(Beginning of Exercise data)

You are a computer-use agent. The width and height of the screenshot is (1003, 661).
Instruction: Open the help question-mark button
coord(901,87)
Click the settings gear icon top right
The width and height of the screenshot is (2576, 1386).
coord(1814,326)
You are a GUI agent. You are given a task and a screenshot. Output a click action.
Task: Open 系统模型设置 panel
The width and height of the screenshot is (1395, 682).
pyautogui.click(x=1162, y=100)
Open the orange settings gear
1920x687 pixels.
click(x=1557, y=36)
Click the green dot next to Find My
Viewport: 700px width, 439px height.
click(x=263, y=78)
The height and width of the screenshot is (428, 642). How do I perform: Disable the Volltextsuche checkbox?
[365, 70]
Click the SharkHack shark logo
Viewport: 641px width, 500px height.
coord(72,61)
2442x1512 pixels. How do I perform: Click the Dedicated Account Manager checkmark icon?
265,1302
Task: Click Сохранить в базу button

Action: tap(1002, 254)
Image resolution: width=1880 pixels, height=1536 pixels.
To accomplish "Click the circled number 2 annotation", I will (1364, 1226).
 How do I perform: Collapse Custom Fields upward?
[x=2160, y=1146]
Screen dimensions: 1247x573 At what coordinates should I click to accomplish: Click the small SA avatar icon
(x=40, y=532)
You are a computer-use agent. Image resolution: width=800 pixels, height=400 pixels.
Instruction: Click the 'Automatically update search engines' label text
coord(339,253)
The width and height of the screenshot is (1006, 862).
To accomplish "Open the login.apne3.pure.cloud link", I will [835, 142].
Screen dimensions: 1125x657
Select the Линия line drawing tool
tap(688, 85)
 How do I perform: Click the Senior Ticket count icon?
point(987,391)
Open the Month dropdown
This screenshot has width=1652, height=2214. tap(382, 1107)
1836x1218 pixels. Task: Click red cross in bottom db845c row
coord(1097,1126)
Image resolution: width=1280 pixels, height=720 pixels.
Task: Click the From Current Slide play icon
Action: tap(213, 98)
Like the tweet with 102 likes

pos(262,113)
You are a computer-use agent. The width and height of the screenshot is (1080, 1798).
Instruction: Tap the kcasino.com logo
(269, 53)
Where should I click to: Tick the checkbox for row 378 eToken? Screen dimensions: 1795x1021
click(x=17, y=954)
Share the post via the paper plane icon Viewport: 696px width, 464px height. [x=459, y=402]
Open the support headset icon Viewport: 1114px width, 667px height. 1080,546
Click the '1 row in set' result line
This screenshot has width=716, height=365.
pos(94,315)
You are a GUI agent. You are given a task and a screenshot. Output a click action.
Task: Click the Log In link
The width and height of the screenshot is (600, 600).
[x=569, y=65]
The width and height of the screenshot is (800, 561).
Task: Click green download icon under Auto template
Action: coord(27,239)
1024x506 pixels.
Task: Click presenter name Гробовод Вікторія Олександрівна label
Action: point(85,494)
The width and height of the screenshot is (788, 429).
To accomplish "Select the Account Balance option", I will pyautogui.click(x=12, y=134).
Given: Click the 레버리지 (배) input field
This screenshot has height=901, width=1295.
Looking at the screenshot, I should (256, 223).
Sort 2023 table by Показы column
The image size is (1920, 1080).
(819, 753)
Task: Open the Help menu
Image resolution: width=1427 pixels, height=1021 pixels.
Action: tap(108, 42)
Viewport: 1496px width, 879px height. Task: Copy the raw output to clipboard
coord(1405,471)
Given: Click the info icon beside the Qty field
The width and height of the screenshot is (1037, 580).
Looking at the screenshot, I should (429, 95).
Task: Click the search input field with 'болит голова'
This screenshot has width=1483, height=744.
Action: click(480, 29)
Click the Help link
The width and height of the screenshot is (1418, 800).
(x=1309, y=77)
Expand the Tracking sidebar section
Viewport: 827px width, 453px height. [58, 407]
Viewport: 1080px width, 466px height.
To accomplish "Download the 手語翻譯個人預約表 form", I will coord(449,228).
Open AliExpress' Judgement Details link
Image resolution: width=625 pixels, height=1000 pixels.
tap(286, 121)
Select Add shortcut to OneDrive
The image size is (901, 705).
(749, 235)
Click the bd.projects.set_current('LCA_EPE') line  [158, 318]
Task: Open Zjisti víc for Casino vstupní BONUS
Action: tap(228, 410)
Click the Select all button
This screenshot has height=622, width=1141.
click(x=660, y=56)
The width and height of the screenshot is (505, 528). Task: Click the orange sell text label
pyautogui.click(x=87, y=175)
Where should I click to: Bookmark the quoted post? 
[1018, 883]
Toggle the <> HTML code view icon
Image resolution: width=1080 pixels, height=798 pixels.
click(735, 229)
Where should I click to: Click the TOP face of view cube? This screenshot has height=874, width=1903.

(End of Exercise data)

**Assignment**
Restate the records above exactly.

**Output for this task**
You are a computer-use agent. The width and height of the screenshot is (1003, 661).
Instruction: Open the help question-mark button
coord(901,87)
Click the settings gear icon top right
The width and height of the screenshot is (2576, 1386).
coord(1814,326)
You are a GUI agent. You are given a task and a screenshot. Output a click action.
Task: Open 系统模型设置 panel
The width and height of the screenshot is (1395, 682).
pyautogui.click(x=1162, y=100)
Open the orange settings gear
1920x687 pixels.
click(x=1557, y=36)
Click the green dot next to Find My
Viewport: 700px width, 439px height.
click(x=263, y=78)
The height and width of the screenshot is (428, 642). How do I perform: Disable the Volltextsuche checkbox?
[365, 70]
Click the SharkHack shark logo
Viewport: 641px width, 500px height.
coord(72,61)
2442x1512 pixels. How do I perform: Click the Dedicated Account Manager checkmark icon?
265,1302
Task: Click Сохранить в базу button

Action: tap(1002, 254)
Image resolution: width=1880 pixels, height=1536 pixels.
To accomplish "Click the circled number 2 annotation", I will (1364, 1226).
 How do I perform: Collapse Custom Fields upward?
[x=2160, y=1146]
Screen dimensions: 1247x573 At what coordinates should I click to accomplish: Click the small SA avatar icon
(x=40, y=532)
You are a computer-use agent. Image resolution: width=800 pixels, height=400 pixels.
Instruction: Click the 'Automatically update search engines' label text
coord(339,253)
The width and height of the screenshot is (1006, 862).
To accomplish "Open the login.apne3.pure.cloud link", I will [835, 142].
Screen dimensions: 1125x657
Select the Линия line drawing tool
tap(688, 85)
 How do I perform: Click the Senior Ticket count icon?
point(987,391)
Open the Month dropdown
This screenshot has width=1652, height=2214. tap(382, 1107)
1836x1218 pixels. Task: Click red cross in bottom db845c row
coord(1097,1126)
Image resolution: width=1280 pixels, height=720 pixels.
Task: Click the From Current Slide play icon
Action: tap(213, 98)
Like the tweet with 102 likes

pos(262,113)
You are a computer-use agent. The width and height of the screenshot is (1080, 1798).
Instruction: Tap the kcasino.com logo
(269, 53)
Where should I click to: Tick the checkbox for row 378 eToken? Screen dimensions: 1795x1021
click(x=17, y=954)
Share the post via the paper plane icon Viewport: 696px width, 464px height. [x=459, y=402]
Open the support headset icon Viewport: 1114px width, 667px height. 1080,546
Click the '1 row in set' result line
This screenshot has width=716, height=365.
pos(94,315)
You are a GUI agent. You are given a task and a screenshot. Output a click action.
Task: Click the Log In link
The width and height of the screenshot is (600, 600).
[x=569, y=65]
The width and height of the screenshot is (800, 561).
Task: Click green download icon under Auto template
Action: coord(27,239)
1024x506 pixels.
Task: Click presenter name Гробовод Вікторія Олександрівна label
Action: point(85,494)
The width and height of the screenshot is (788, 429).
To accomplish "Select the Account Balance option", I will pyautogui.click(x=12, y=134).
Given: Click the 레버리지 (배) input field
This screenshot has height=901, width=1295.
Looking at the screenshot, I should (256, 223).
Sort 2023 table by Показы column
The image size is (1920, 1080).
(819, 753)
Task: Open the Help menu
Image resolution: width=1427 pixels, height=1021 pixels.
Action: tap(108, 42)
Viewport: 1496px width, 879px height. Task: Copy the raw output to clipboard
coord(1405,471)
Given: Click the info icon beside the Qty field
The width and height of the screenshot is (1037, 580).
Looking at the screenshot, I should (429, 95).
Task: Click the search input field with 'болит голова'
This screenshot has width=1483, height=744.
Action: click(480, 29)
Click the Help link
The width and height of the screenshot is (1418, 800).
(x=1309, y=77)
Expand the Tracking sidebar section
Viewport: 827px width, 453px height. [58, 407]
Viewport: 1080px width, 466px height.
To accomplish "Download the 手語翻譯個人預約表 form", I will coord(449,228).
Open AliExpress' Judgement Details link
Image resolution: width=625 pixels, height=1000 pixels.
tap(286, 121)
Select Add shortcut to OneDrive
The image size is (901, 705).
(749, 235)
Click the bd.projects.set_current('LCA_EPE') line  [158, 318]
Task: Open Zjisti víc for Casino vstupní BONUS
Action: tap(228, 410)
Click the Select all button
This screenshot has height=622, width=1141.
click(x=660, y=56)
The width and height of the screenshot is (505, 528). Task: Click the orange sell text label
pyautogui.click(x=87, y=175)
Where should I click to: Bookmark the quoted post? 
[1018, 883]
Toggle the <> HTML code view icon
Image resolution: width=1080 pixels, height=798 pixels.
click(735, 229)
Where should I click to: Click the TOP face of view cube? This screenshot has height=874, width=1903.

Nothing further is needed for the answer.